Check the box if any part of the fee is offset as provided by §240.0-11(a)(2) and identify the filing with which the offsetting fee was previously paid. Identify the previous filing by registration statement number, or the Form or Schedule and the date of its filing.

 
Amount Previously Paid: $528,841.89
Filing Party: Perspecta Inc.
     
 
Form or Registration No.: Schedule 14A
Date Filed: February 19, 2021



INTRODUCTION

This Rule 13E-3 Transaction Statement on Schedule 13E-3, together with the exhibits hereto (this “Schedule 13E-3” or “Transaction Statement”), is being filed with the Securities and Exchange Commission (the “SEC”) pursuant to Section 13(e) of the Securities Exchange Act of 1934, as amended (together with the rules and regulations promulgated thereunder, the “Exchange Act”), jointly by the following persons (each, a “Filing Person,” and collectively, the “Filing Persons”): (i) Perspecta Inc. (“Perspecta” or the “Company”), a Nevada corporation and the issuer of the common stock, par value $0.01 per share (the “Company Common Stock”), that is subject to the Rule 13e-3 transaction; (ii) Jaguar Merger Sub Inc., a Nevada corporation (“Merger Sub”), (iii) Jaguar ParentCo Inc., a Delaware corporation and the parent of Merger Sub (“Parent”); (iv) Peraton Intermediate Holding Corp., a Delaware corporation and the parent of Parent (“Peraton”); (v) Peraton Topco Holdings L.P., a Delaware limited partnership and the parent of Peraton (“TopCo”), (vi) Peraton GP LLC, a Delaware limited liability company and the general partner of Topco; (vi) Veritas Capital Fund Management, L.L.C., a Delaware limited liability company and the managing member of Peraton GP LLC (“Veritas”), and (vii) Ramzi Musallam, the Chief Executive Officer and Managing Partner of Veritas.

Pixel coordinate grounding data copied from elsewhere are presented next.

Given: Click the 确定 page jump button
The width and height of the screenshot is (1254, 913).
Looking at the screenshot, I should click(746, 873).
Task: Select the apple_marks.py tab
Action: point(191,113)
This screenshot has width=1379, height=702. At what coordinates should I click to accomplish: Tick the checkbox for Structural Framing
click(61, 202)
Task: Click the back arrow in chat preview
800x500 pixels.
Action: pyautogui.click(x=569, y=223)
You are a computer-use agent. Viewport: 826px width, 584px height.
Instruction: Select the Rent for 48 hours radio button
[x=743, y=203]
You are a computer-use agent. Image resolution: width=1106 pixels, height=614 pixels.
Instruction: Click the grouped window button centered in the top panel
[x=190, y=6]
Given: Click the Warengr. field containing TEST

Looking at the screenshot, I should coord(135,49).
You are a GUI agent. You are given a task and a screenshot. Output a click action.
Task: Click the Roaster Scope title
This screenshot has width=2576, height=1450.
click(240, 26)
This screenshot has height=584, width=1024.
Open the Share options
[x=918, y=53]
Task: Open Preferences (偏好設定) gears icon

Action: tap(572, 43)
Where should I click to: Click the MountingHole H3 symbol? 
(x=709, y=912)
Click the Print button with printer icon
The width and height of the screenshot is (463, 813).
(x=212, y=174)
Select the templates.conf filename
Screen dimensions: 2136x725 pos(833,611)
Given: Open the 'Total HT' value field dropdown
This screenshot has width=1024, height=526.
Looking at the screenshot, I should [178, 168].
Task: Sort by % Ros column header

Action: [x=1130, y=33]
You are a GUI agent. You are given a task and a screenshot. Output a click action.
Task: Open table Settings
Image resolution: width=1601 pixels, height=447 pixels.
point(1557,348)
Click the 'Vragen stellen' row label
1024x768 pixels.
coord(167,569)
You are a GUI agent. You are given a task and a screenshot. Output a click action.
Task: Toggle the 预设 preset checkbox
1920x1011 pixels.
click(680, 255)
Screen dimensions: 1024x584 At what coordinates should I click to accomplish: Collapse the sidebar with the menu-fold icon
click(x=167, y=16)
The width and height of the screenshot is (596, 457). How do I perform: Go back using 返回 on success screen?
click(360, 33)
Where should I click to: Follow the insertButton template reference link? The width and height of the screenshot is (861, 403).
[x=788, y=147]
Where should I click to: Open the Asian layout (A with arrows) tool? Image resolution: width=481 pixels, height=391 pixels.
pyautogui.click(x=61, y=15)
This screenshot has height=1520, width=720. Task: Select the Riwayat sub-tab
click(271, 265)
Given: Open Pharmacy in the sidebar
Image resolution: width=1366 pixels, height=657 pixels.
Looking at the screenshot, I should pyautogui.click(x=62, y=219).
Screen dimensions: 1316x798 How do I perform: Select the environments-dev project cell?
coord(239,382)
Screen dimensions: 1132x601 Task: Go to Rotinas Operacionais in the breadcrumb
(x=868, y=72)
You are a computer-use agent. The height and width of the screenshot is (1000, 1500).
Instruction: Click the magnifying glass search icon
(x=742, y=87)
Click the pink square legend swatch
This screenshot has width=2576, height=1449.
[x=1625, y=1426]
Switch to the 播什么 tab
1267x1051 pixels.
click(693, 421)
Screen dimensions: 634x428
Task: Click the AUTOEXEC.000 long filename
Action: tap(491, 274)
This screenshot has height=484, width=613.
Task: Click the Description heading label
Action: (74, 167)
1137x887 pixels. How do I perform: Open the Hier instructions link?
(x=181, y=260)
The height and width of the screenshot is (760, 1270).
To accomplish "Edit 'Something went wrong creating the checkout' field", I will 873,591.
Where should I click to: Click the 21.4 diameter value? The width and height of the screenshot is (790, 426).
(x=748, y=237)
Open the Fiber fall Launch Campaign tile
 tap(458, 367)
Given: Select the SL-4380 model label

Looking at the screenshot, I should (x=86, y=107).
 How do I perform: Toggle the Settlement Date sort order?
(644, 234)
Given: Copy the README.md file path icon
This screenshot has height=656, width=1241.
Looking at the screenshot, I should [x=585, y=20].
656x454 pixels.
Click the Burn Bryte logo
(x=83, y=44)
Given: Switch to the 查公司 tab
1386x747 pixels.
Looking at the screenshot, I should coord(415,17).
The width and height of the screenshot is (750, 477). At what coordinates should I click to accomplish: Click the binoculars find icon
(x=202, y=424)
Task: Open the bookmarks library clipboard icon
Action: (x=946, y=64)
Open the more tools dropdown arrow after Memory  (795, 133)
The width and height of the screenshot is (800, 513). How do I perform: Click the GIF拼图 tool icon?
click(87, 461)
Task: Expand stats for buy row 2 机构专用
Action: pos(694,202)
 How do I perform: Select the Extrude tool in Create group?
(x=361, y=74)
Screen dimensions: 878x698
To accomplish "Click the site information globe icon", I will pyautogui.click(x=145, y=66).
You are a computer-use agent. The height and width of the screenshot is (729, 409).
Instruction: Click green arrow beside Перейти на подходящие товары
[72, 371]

Merger Sub, Parent, Peraton, TopCo, Peraton GP LLC, Veritas and Ramzi Musallam are collectively referred to herein as the “Acquiring Group” or the “Acquiring Group Filing Persons.”

On January 27, 2021, the Company, Parent and Merger Sub entered into an Agreement and Plan of Merger (as amended, restated, supplemented or otherwise modified from time to time, the “Merger Agreement”), which provides for, among other things, the merger of Merger Sub with and into the Company (the “Merger”), with the Company surviving the Merger as a direct wholly-owned subsidiary of Parent. Concurrently with the filing of this Schedule 13E-3, the Company is filing with the SEC a preliminary Proxy Statement (the “Proxy Statement”) under Regulation 14A of the Exchange Act, relating to a special meeting of the stockholders of the Company (the “Special Meeting”) at which the stockholders of the Company will consider and vote upon a proposal to adopt the Merger Agreement and cast an advisory (non-binding) vote to approve certain items of compensation that are based on or otherwise related to the Merger and may become payable to certain named executive officers of the Company under existing agreements with the Company. The adoption of the Merger Agreement will require the affirmative vote of the holders of a majority of the shares of the Company Common Stock entitled to vote thereon outstanding as of the close of business on the record date for the Special Meeting. A copy of the preliminary Proxy Statement is attached hereto as Exhibit (a)(2)(i). A copy of the Merger Agreement is attached as Annex A to the preliminary Proxy Statement and is incorporated herein by reference.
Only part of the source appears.